You may well think that these ways of life - shipping goods, litigating, fighting in pubs - range from the merely mundane to the frankly unattractive. But, of course, almost anything that is in constant use today will be mundane and we will be well familiar with its unattractive aspects. The most glamorous film star, lived with day to day, will be a person who smells, moans and irritates. Those regional dresses are often dirty, cold or uncomfortable, or 'teamed with' (as the fashionistas perhaps say) a nice warm cardy and an anorak.

Here I think of John Masefield's poem "Cargoes". You know, the one that starts:

"Quinquireme of Nineveh from distant Ophir
Rowing home to haven in sunny Palestine,
With a cargo of ivory,
And apes and peacocks,
Sandalwood, cedarwood, and sweet white wine."

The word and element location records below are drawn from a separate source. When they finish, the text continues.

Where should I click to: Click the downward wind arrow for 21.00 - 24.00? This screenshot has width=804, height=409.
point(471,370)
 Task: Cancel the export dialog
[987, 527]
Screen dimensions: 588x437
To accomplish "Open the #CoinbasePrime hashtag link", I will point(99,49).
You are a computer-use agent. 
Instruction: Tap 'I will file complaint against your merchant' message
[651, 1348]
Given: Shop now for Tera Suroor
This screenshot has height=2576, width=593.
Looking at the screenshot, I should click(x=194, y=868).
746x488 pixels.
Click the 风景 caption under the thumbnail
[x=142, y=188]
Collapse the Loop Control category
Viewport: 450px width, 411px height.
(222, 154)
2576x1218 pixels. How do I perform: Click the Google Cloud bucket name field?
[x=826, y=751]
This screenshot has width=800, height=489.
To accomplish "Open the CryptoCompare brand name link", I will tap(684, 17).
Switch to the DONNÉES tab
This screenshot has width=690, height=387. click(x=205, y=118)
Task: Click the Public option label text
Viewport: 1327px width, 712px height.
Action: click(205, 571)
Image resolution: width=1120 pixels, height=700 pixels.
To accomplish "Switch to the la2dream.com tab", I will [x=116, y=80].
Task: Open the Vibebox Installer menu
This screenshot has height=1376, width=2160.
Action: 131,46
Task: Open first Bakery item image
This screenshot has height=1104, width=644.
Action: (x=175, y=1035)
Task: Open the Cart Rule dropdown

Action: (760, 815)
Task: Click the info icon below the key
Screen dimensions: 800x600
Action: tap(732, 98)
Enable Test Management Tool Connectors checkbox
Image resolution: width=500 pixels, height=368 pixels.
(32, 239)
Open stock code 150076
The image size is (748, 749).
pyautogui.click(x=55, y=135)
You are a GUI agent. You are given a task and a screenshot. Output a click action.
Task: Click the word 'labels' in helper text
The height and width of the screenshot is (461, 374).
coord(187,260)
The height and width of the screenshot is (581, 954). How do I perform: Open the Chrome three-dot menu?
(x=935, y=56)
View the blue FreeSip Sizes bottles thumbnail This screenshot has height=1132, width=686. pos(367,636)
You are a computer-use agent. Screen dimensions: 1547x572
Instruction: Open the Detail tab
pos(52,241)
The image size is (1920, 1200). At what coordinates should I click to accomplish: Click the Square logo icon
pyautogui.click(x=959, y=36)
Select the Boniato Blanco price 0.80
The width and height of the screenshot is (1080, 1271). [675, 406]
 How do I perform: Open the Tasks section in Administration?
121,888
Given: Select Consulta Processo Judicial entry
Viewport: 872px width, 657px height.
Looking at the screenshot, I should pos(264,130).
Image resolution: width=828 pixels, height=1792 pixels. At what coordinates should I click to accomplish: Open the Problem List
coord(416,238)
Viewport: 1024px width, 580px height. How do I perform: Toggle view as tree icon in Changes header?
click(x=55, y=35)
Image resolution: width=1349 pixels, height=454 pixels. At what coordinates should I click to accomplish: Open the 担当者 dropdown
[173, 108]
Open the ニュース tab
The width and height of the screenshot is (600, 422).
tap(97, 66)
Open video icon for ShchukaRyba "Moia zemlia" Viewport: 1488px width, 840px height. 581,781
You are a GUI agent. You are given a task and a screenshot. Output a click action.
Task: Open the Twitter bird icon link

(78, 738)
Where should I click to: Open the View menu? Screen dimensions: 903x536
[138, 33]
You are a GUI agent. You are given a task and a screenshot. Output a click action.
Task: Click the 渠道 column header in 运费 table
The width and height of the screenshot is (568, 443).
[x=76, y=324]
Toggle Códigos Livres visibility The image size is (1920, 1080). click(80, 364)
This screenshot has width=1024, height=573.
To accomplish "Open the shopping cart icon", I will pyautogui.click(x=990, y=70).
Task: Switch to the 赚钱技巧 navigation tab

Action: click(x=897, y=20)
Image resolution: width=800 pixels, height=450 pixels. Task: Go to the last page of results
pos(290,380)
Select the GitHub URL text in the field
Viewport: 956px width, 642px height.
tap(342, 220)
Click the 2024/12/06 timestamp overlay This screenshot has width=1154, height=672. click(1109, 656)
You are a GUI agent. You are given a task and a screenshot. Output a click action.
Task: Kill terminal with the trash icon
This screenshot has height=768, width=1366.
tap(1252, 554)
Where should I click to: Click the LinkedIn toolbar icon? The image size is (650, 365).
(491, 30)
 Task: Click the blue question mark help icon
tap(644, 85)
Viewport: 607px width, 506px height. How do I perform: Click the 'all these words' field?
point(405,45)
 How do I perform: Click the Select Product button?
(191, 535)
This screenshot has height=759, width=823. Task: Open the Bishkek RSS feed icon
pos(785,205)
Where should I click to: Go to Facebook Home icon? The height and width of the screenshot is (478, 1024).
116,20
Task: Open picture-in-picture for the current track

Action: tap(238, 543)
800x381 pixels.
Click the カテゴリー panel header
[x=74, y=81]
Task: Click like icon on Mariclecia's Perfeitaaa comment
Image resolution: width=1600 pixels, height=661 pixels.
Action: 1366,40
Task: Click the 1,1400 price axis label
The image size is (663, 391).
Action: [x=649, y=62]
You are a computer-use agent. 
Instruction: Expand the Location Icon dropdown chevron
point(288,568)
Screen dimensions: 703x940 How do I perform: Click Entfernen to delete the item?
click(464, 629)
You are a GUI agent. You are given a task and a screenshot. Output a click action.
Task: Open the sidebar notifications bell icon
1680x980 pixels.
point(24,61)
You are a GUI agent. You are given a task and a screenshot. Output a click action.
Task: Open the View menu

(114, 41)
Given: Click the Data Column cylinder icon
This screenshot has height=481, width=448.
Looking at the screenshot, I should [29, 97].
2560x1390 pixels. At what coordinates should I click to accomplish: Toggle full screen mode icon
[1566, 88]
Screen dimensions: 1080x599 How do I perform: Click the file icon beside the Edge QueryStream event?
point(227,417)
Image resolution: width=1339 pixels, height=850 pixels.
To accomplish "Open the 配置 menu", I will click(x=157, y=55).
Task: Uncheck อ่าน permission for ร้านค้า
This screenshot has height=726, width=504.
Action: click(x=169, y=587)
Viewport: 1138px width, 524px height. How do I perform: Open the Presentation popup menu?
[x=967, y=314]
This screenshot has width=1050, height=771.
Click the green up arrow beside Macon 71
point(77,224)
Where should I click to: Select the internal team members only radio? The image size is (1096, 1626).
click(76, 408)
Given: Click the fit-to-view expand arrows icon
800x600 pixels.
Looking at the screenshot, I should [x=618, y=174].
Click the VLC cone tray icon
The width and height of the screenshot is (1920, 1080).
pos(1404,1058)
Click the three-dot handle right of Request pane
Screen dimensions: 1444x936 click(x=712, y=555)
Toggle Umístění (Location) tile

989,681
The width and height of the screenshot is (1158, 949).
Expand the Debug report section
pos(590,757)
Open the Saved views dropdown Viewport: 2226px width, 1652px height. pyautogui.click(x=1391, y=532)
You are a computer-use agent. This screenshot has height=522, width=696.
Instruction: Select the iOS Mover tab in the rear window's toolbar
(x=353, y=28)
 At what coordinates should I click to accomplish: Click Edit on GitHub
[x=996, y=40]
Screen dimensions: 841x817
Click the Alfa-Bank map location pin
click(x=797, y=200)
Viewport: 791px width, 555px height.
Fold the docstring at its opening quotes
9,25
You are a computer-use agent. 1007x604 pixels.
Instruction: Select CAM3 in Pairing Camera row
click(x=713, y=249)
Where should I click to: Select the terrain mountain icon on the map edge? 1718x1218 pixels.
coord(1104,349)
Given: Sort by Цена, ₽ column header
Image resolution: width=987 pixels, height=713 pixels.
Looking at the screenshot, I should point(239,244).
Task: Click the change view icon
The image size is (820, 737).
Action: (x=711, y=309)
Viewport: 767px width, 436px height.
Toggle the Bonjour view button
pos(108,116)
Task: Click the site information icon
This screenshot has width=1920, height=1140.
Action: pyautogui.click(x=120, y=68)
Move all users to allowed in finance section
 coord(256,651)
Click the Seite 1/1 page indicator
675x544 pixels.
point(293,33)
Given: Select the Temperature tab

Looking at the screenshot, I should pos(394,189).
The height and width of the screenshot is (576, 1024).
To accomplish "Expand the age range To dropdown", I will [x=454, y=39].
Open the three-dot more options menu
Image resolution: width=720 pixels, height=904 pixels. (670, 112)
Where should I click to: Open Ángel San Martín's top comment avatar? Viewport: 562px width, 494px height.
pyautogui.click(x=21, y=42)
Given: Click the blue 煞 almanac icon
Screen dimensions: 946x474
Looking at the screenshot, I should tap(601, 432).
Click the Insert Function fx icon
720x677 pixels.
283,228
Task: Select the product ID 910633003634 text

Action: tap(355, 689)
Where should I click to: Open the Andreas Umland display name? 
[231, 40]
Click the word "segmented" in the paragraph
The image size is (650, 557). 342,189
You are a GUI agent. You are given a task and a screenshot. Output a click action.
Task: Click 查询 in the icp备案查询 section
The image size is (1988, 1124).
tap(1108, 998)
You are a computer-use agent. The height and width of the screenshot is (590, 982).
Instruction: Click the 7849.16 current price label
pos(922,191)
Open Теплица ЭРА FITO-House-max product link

The epitome of the romance of the past! But the shipping lawyer in me has some questions. Have you ever wondered where Ophir is? I looked it up and it's probably east of Suez. So, to get there from Palestine by boat would have required a Red Sea port - or perhaps a Suez Canal of some kind. And if you think about it a little more, when the ship was making the voyage out from Palestine to pick up the cargo of ivory and so on, presumably the captain would not have wanted to make the voyage in ballast, so it would have been worth carrying a low value cargo out there, perhaps even firewood or cheap trays. And when the vessel unloaded the apes and peacocks at the discharge port, there must have been a tally clerk counting the live and dead ones off the boat, and perhaps litigation to follow if the numbers came out wrongly.

You will recall that the poem ends with the "dirty British coaster with a salt-caked smoke stack". Disgustingly quotidian, no doubt. But consider this. I was driving through a charming corner of the English countryside yesterday and crossed a railway line belonging to a heritage steam railway, lovingly run by a charity as a tourist attraction. Ah, the romance of steam trains! Surely there is no one who is immune to it. Yet isn't the British coaster with a smoke stack simply a magnificent steam train of the sea? Indeed, isn't it even more romantic, given the addition of the tang of sea-spray, the freedom from rigid train tracks and the danger of drowning to the glories of coal, fire and cast-iron solid British engineering that we love about steam trains?

This, I think, is one reason why conservatives seem to be perpetually disappointed. Either their society has successfully preserved some way of life, and so we all get to see it close-up, warts and all, and of course it's something awful like heavy industry or money-grubbing, or else that way of life has perished and we can see nothing but its glamour and romance, photographed in soft-focus by those who love it. 

There is an alternative. I once read a story set in the future in which aesthetes sigh over the elegance of power station cooling towers, created by a past culture whose glories they cannot reproduce. It will take a bit of effort, but I invite today's conservatives to take the chances that tomorrow's ones will envy us for: why not admire the graceful parabolic curves of cooling towers? Or wonder that the ancient and solemn tradition of consuming alcohol and fighting, one might almost say nobly, with nothing but one's body and the materials readily to hand still endures in these quiescent and risk-averse times? Or, at the very least, I invite you to rejoice that the classical custom of paying people money to argue in court, a strange and time-honoured custom, but one which serves a great deal of purpose (for me at least), is going strong when so many of the other rites and habits of antiquity are lost to us.